EXTRACTED DATA:

+ + +

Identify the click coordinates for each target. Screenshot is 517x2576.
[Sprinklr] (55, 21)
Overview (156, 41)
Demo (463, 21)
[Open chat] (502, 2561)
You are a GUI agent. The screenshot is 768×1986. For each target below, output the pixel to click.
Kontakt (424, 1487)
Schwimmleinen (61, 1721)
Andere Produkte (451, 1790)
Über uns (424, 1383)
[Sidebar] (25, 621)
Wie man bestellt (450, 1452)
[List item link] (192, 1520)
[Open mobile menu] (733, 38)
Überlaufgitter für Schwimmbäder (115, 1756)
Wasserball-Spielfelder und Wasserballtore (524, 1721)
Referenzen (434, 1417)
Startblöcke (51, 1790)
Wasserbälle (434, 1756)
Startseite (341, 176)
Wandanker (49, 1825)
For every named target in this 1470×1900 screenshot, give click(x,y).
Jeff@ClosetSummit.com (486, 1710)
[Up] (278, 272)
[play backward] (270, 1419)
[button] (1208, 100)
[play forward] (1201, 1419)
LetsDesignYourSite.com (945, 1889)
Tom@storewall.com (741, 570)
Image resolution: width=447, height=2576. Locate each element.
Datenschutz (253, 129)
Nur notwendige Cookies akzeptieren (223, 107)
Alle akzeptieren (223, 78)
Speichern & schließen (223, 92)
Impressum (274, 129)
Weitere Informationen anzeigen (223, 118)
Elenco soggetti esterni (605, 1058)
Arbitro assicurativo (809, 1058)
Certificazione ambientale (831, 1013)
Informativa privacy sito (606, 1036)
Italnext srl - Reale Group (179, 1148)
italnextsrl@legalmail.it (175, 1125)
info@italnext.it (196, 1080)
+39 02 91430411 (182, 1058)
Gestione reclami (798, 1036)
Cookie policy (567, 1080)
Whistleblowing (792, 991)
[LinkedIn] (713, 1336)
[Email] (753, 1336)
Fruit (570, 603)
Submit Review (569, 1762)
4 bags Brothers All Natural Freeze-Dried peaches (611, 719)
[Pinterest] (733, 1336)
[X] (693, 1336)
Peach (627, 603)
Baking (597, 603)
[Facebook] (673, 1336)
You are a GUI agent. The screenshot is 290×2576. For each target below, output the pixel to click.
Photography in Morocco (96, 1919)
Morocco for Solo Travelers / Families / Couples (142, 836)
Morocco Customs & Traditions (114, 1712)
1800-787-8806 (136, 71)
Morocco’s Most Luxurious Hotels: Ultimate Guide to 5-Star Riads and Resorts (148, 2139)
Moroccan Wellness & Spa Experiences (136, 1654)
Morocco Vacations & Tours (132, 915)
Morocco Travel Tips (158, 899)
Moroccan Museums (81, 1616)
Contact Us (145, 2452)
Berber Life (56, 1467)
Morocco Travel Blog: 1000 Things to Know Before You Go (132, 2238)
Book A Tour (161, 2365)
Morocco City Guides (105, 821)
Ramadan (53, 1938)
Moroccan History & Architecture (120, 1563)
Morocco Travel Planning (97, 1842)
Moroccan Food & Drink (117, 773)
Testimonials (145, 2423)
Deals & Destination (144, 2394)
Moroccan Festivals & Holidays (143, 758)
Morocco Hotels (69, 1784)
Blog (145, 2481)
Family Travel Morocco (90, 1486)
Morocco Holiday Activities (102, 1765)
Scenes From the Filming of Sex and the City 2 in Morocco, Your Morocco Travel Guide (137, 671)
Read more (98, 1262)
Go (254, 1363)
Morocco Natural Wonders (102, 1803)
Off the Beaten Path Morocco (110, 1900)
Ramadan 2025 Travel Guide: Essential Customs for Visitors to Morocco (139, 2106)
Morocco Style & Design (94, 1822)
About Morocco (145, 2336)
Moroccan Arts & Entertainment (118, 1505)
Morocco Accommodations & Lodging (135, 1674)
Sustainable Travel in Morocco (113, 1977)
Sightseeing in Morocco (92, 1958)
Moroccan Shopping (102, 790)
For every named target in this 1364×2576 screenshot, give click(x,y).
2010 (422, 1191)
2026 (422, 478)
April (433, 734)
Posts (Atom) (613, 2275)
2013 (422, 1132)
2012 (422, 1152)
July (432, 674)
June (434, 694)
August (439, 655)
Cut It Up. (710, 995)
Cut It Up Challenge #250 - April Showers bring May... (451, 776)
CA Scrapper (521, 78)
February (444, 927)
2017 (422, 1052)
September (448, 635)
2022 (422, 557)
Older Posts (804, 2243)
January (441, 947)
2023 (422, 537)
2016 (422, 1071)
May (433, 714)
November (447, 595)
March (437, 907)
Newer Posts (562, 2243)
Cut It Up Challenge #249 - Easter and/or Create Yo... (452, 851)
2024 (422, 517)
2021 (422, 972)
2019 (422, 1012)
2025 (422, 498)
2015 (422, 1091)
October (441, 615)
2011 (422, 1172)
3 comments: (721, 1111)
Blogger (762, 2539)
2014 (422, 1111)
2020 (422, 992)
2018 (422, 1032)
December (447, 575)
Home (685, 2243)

+ + +

ACTION ITEM:
Give back, word for word, only the lines above from the line holding "Overview (156, 41)" to the line holding "Überlaufgitter für Schwimmbäder (115, 1756)", both included.

WRITTEN ANSWER:
Overview (156, 41)
Demo (463, 21)
[Open chat] (502, 2561)
You are a GUI agent. The screenshot is 768×1986. For each target below, output the pixel to click.
Kontakt (424, 1487)
Schwimmleinen (61, 1721)
Andere Produkte (451, 1790)
Über uns (424, 1383)
[Sidebar] (25, 621)
Wie man bestellt (450, 1452)
[List item link] (192, 1520)
[Open mobile menu] (733, 38)
Überlaufgitter für Schwimmbäder (115, 1756)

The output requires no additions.